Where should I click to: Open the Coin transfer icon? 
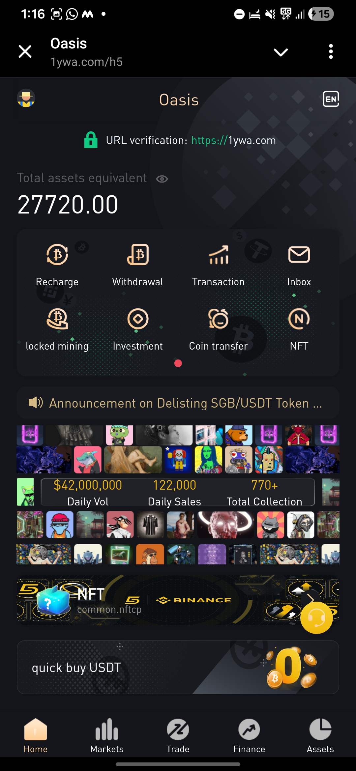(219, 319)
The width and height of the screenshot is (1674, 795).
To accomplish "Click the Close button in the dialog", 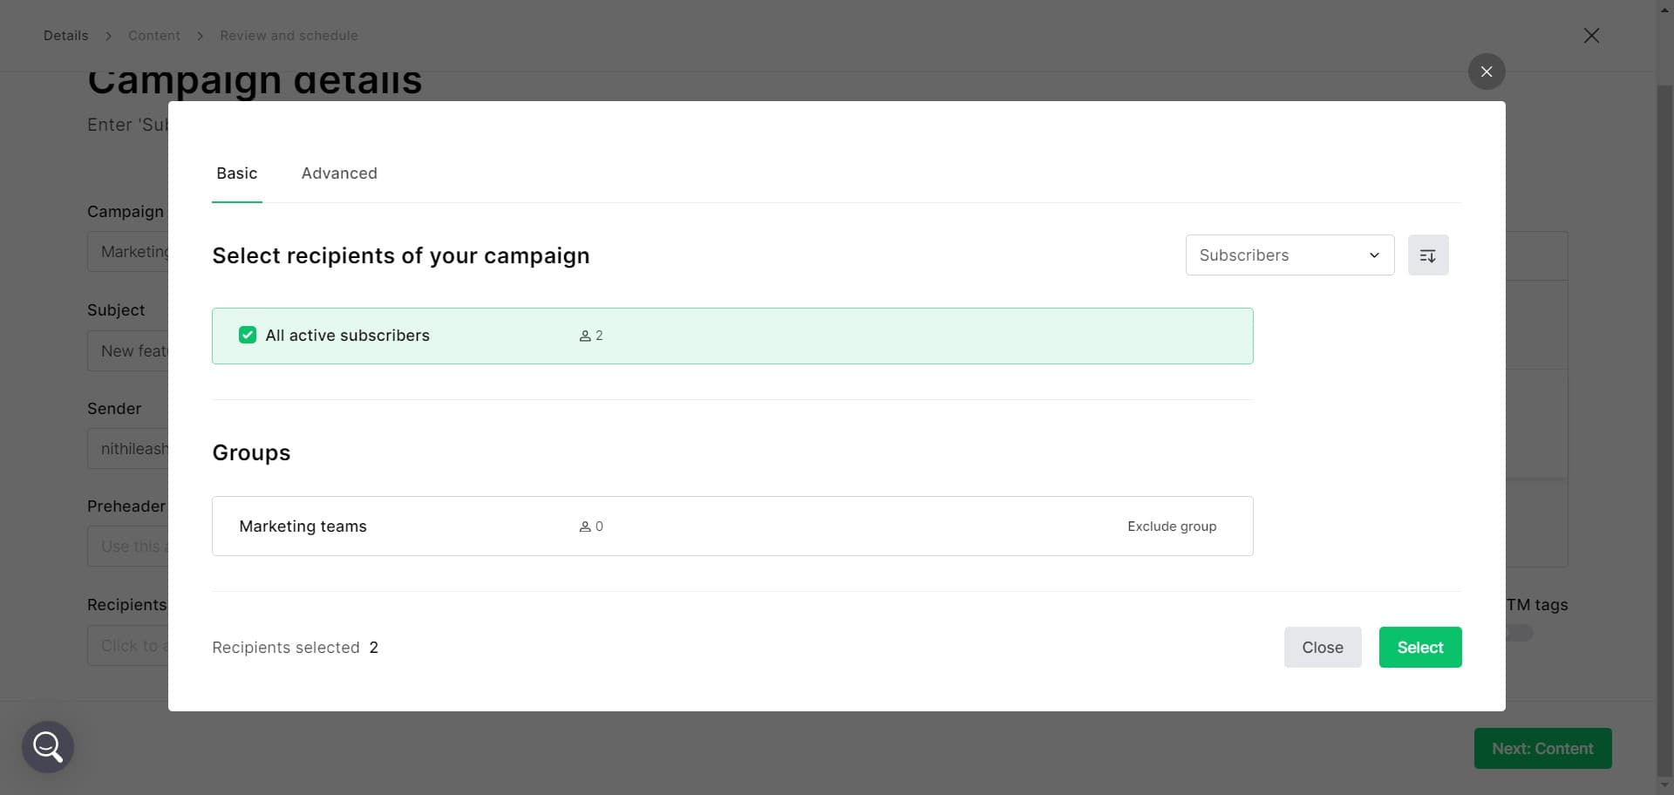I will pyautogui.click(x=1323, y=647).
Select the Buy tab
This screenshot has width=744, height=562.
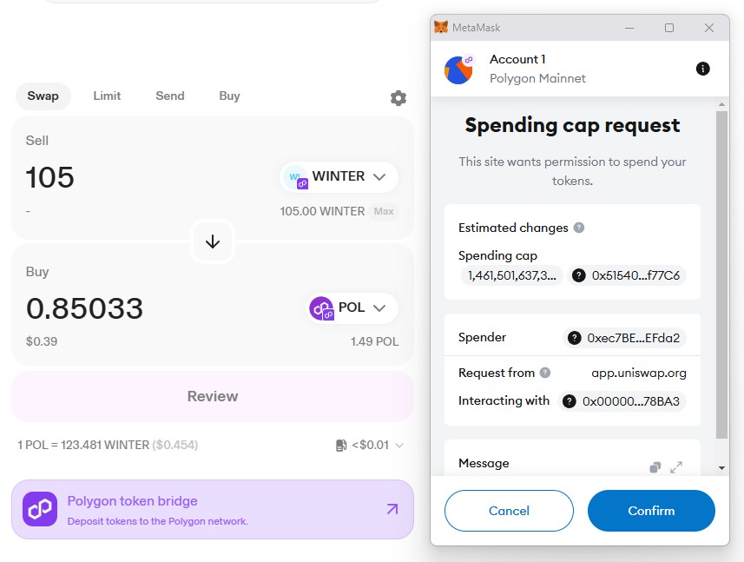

• [REQUIREMENT]: Please filter the listing down to lines that include the word "screenshot".

• [EXERCISE ANSWER]:
The width and height of the screenshot is (1674, 795).
This screenshot has width=744, height=562.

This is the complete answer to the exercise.